PHI with Peritoneal carcinomatosis
How does this condition affect your private health insurance?
Peritoneal carcinomatosis (Peritonealkarzinose) is a condition where cancer cells have spread to the peritoneum, the membrane lining the abdominal cavity and covering the abdominal organs. It typically arises as a metastatic complication from primary cancers like ovarian, colorectal, gastric, or pancreatic cancer. This advanced stage often signifies widespread disease, leading to symptoms such as abdominal pain, distension, ascites (fluid accumulation), nausea, and bowel obstruction. Diagnosis usually involves imaging (CT, MRI), laparoscopy, and biopsy. Treatment is complex, often involving cytoreductive surgery (CRS) combined with hyperthermic intraperitoneal chemotherapy (HIPEC), systemic chemotherapy, or palliative care, aiming to improve quality of life and potentially extend survival, though prognosis remains challenging.
PKV Risk Assessment
Individual, specialized PHI providers may still insure you, but with a significant surcharge.

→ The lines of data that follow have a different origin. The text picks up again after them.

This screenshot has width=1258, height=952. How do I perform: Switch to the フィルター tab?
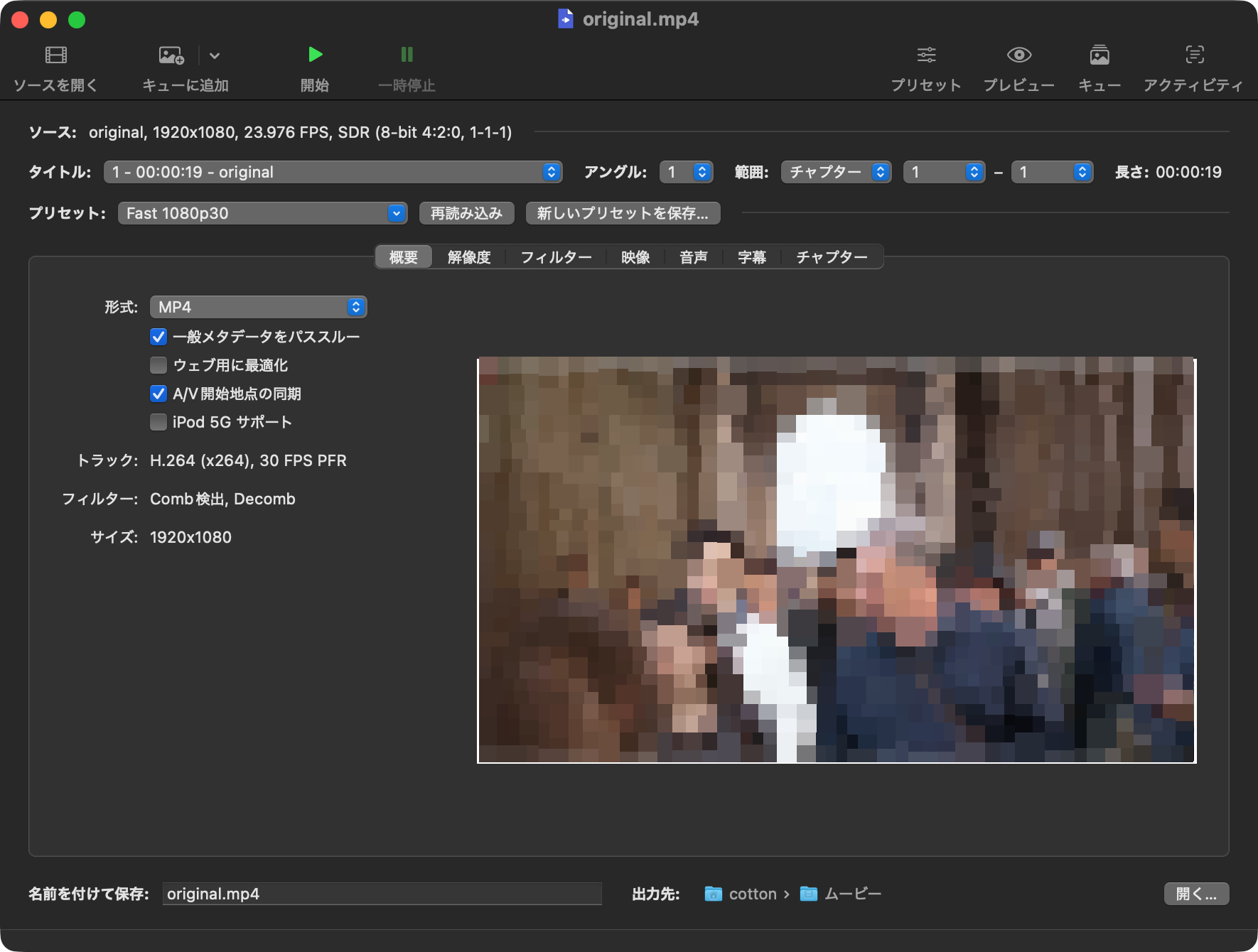click(x=556, y=257)
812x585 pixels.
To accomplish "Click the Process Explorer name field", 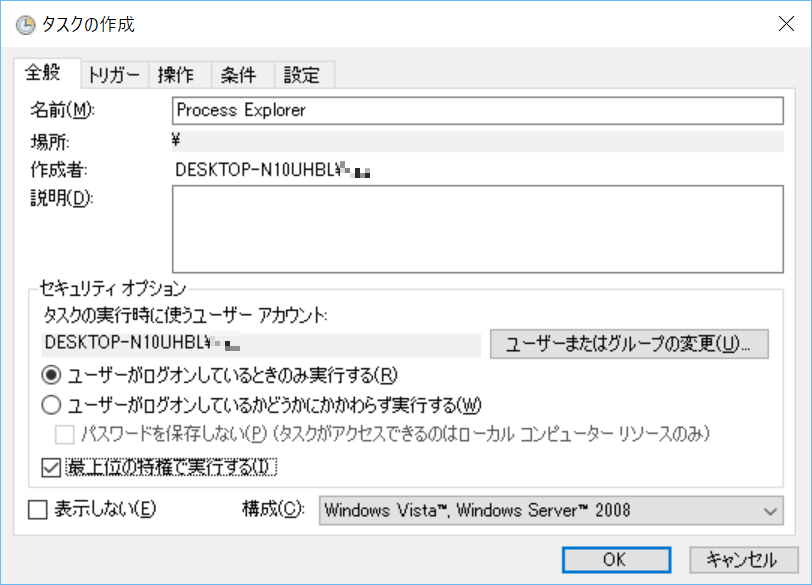I will point(477,110).
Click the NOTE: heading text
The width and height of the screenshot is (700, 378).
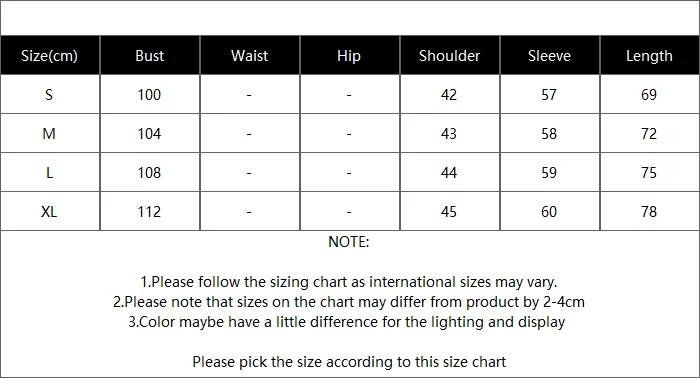click(349, 242)
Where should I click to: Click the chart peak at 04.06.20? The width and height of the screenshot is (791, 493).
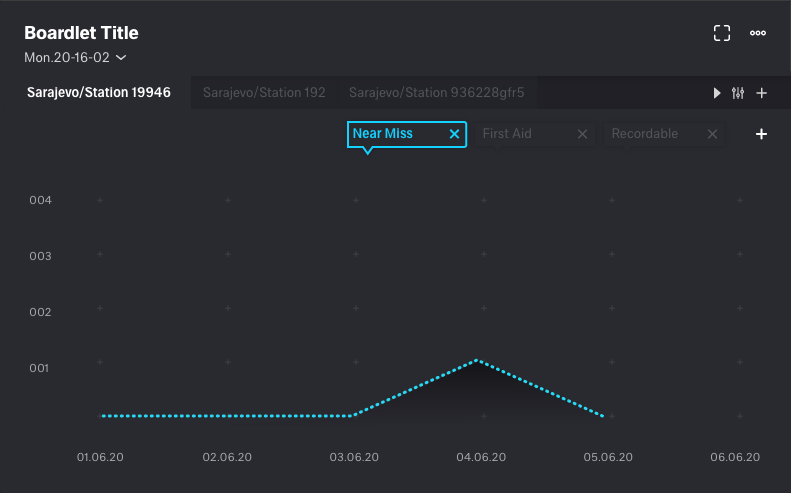click(x=478, y=360)
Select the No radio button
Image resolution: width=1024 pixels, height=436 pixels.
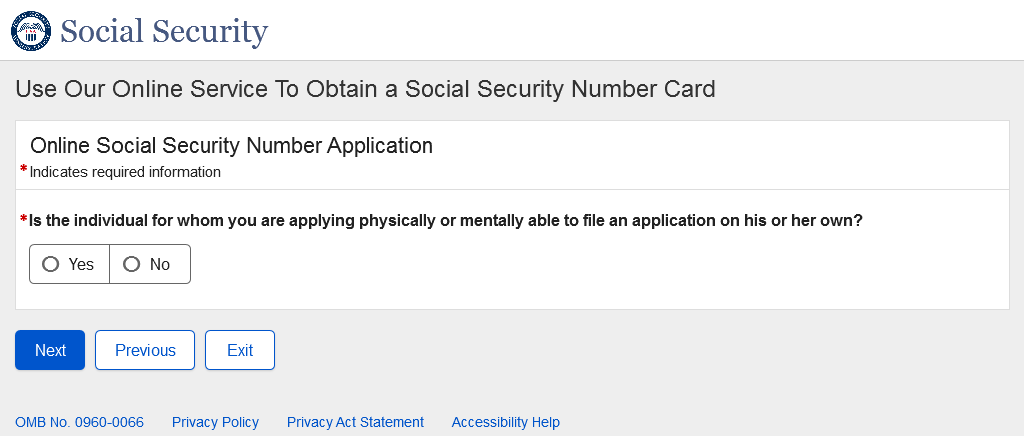coord(131,264)
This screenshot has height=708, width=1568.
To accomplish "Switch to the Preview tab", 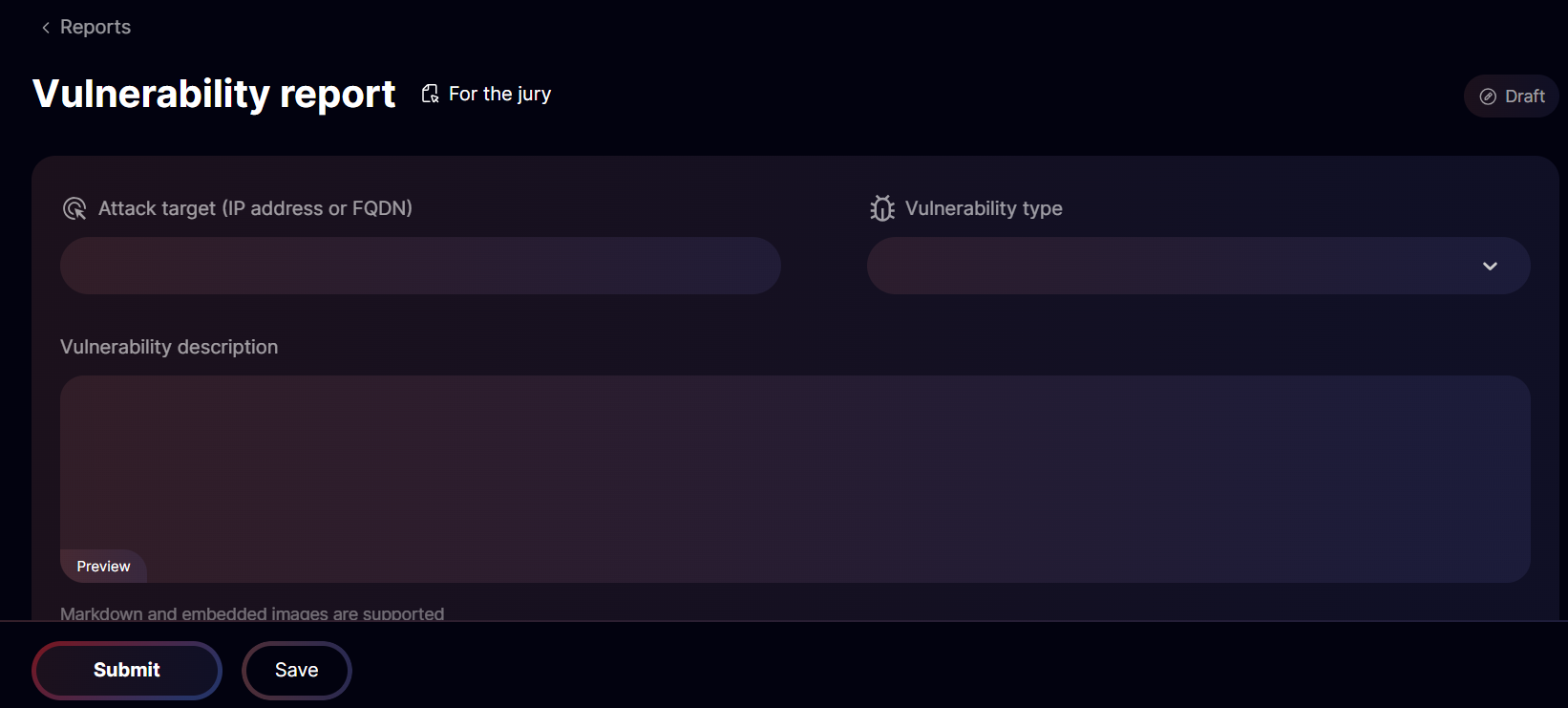I will coord(103,567).
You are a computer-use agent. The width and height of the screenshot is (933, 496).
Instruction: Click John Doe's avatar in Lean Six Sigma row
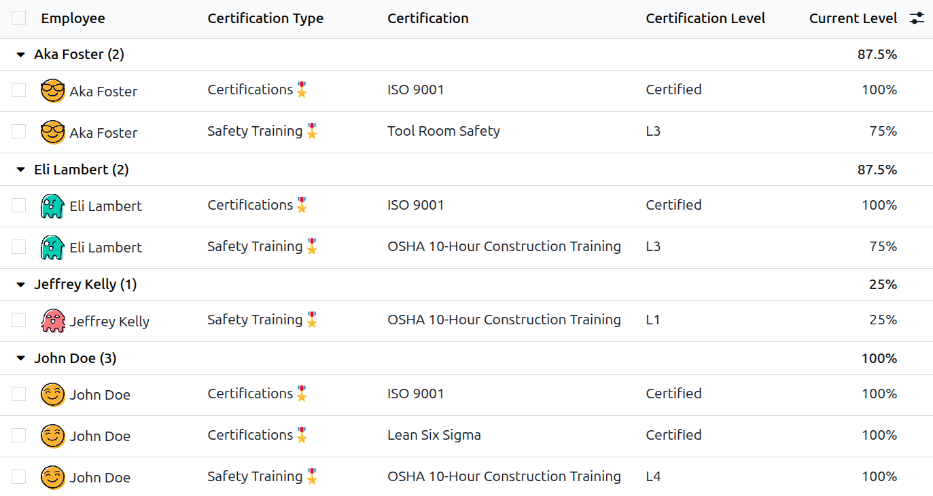(x=52, y=436)
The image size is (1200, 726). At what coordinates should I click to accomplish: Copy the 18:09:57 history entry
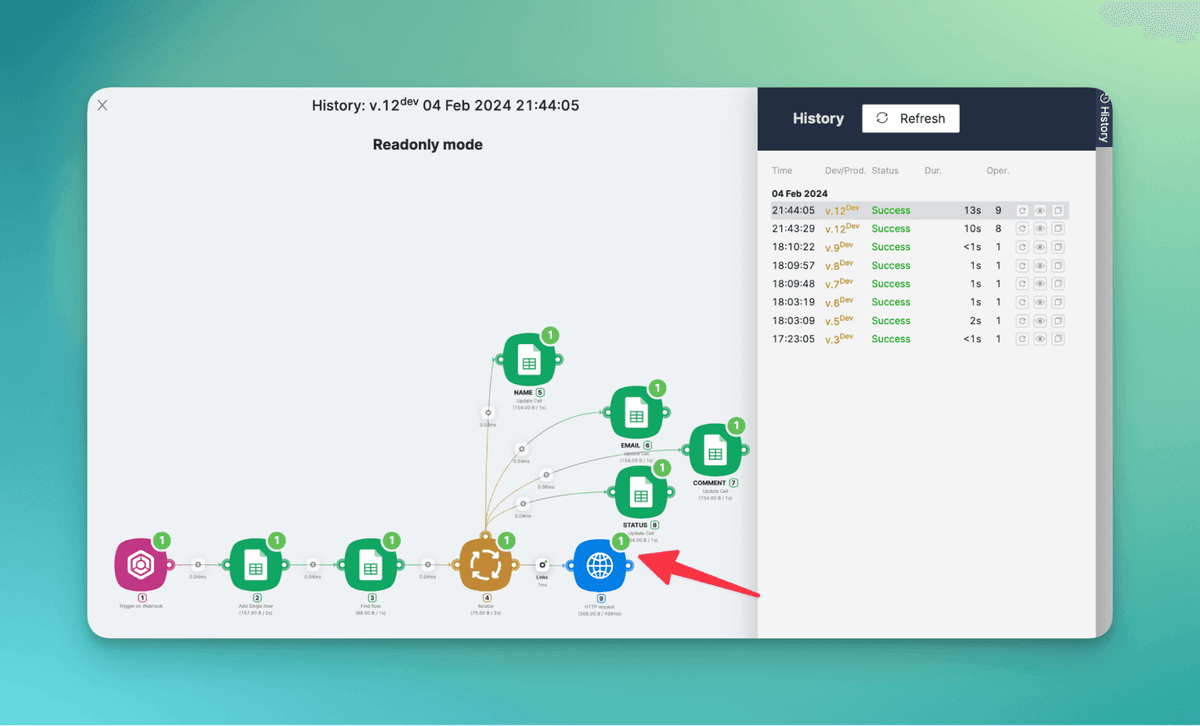pyautogui.click(x=1058, y=266)
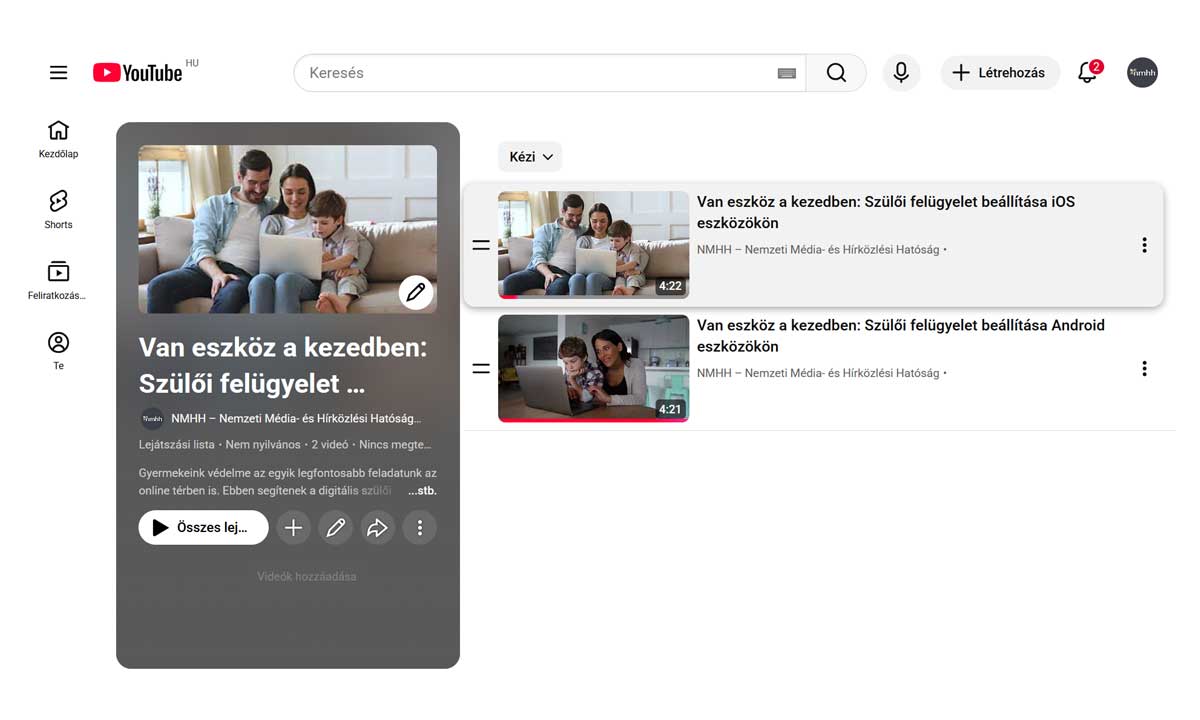Image resolution: width=1200 pixels, height=720 pixels.
Task: Open more options for the Android video
Action: point(1144,369)
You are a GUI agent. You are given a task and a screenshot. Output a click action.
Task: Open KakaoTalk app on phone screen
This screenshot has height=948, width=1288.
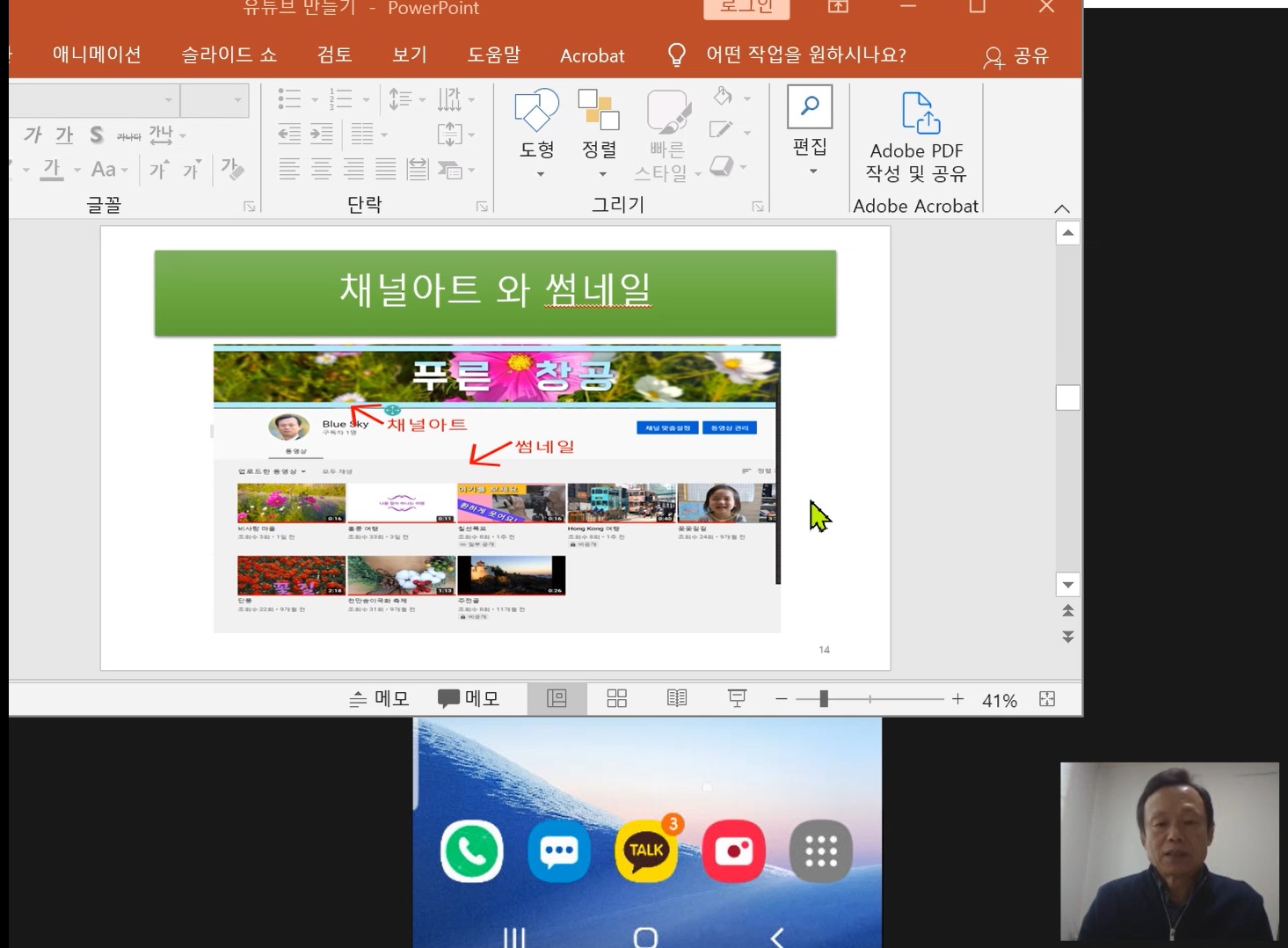(646, 850)
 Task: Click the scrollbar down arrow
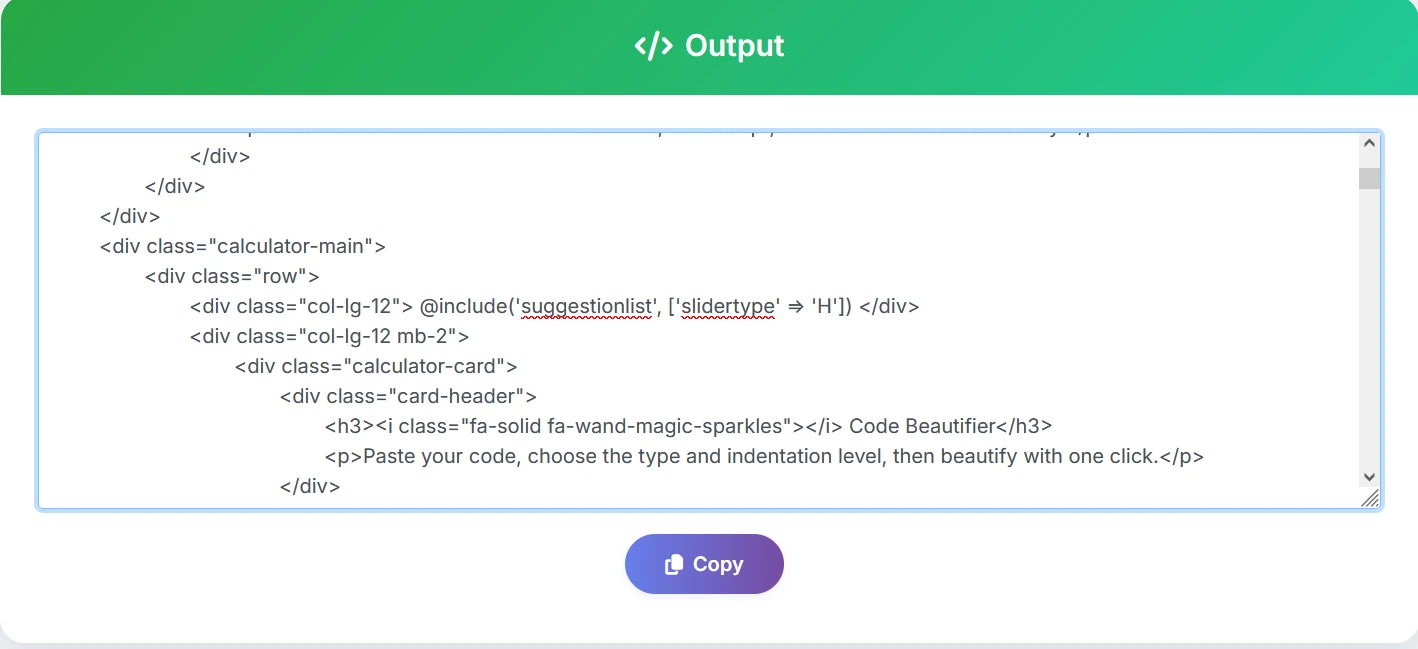tap(1369, 476)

Impact on Your Insurance Policy
Duration of Illness (Initial)
Several weeks to months for symptom progression leading to diagnosis.
Duration of Illness (Lifetime)
Chronic and progressive, typically until death.
Cost of Treatment (Initial)
Very high (e.g., hundreds of thousands of dollars for CRS/HIPEC and prolonged hospital stays).
Cost of Treatment (Lifetime)
Very high, often extending into hundreds of thousands to millions of dollars due to ongoing systemic therapies, surgeries, and palliative care.
Mortality Rate
High (often >80-90% within 5 years, depending on primary cancer and treatment response).
Risk of Secondary Damages
Very high (e.g., bowel obstruction, ascites, malnutrition, severe pain, psychological distress, organ dysfunction).
Probability of Full Recovery
Low (typically <10%, often involving careful selection of patients for aggressive treatments like CRS/HIPEC, but recurrence is common).
Underlying Disease Risk
100% (always secondary to a primary cancer such as ovarian, colorectal, gastric, or pancreatic cancer).